Remember 3D Printers? Those curious cubes that were poised to take the planet by storm with promises of a printer in every home? Turns out that didn’t happen - but after going to this year’s TCT show, I learnt where the real future of this industry lies.
In three words: convenience, not hardware.
I spoke to hundreds of experts on the conference floor, asking the question in the title. And to sum up all the answers in one short soundbite, nobody knows. But it’s clear they don’t believe it to be in the consumer space.
The future lies out of consumers' hands
You see, while the idea of a 3D printer in every living room sounds futuristic, it will be nothing more than a gimmick to the general consumer. Most people will print one pot and be done with it - a waste of at least £800 plus paying through the nose for cartridges.
The Makerbot team seem to agree, as they’ve openly changed their focus to “business customers,” with their brand new scanning hardware and printing.
The future lies in the evolution of manufacturing
Sander Adam from LeapFrog even posed an idea for Ikea to print extra screws for their flat pack furniture, instead of holding a warehouse-size database of every screw that quickly goes out of date with the changing seasons of product.

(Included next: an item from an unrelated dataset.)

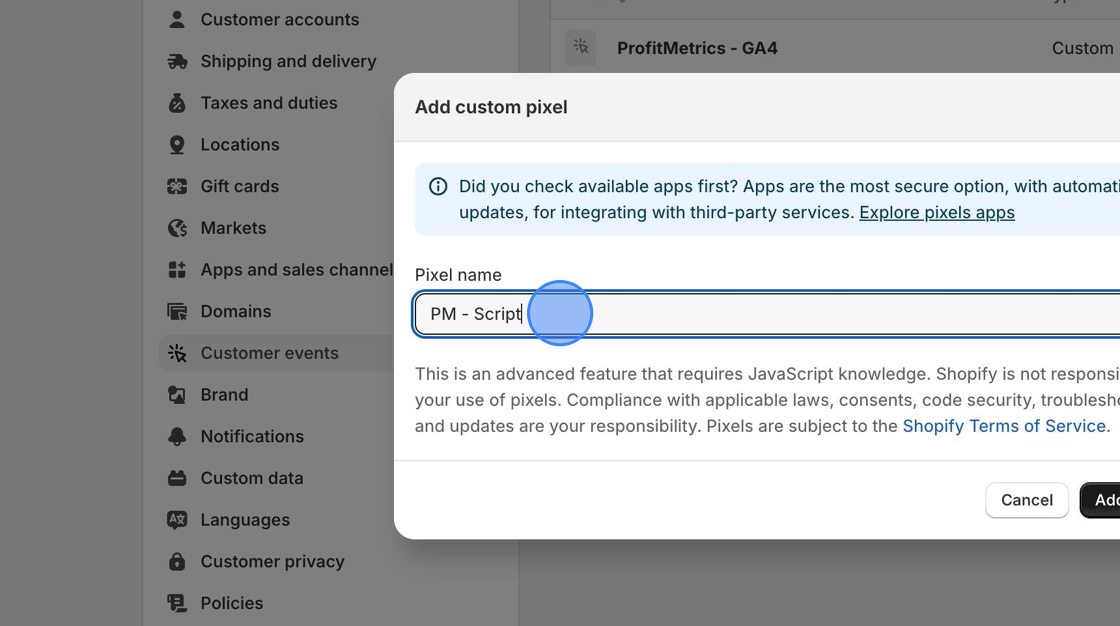1120x626 pixels.
Task: Click the info icon in the banner
Action: pyautogui.click(x=437, y=186)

And as I saw with WASP, this manufacturing could be brought to improve the third world, as they work to 3D print new housing for those less well off. It’s incredible work that you have to see to believe.
The future lies in transportation
While Voltrax may only have been able to create a conceptual design of a motorbike using 3D printed parts, and they say the future lies only in the design phase - it’s not too far fetched to see a future of 3D printing vehicles.
Imagine catered designs to each person, where you don’t have to fit your lifestyle a stock car shape, but the manufacturers can change its car to fit you. That seems like an exciting future.
The future lies in enhancing industry
Thinking optimistically, pretty much every industry could be enhanced using 3D printing. As Formlabs demonstrated on their stand, using human-friendly materials, they had moved into a dental space with mouth guards and false teeth.
Beyond that, they brought musical instruments to the everyday consumer with their 3D printed violin, proving the options are endless. Implementing this technology into the business infrastructure could simplify and even speed up the production chain.
So what does that mean?
Pretty simple really - we were all wrong to think 3D printing was going to be a “thing.” Don’t expect to buy one for your computer desk anytime soon, unless you have express plans or expertise in CAD design.
But that being said, 3D printing has an exciting future in areas where you won’t even notice it happening - making your world that little bit more convenient day-to-day.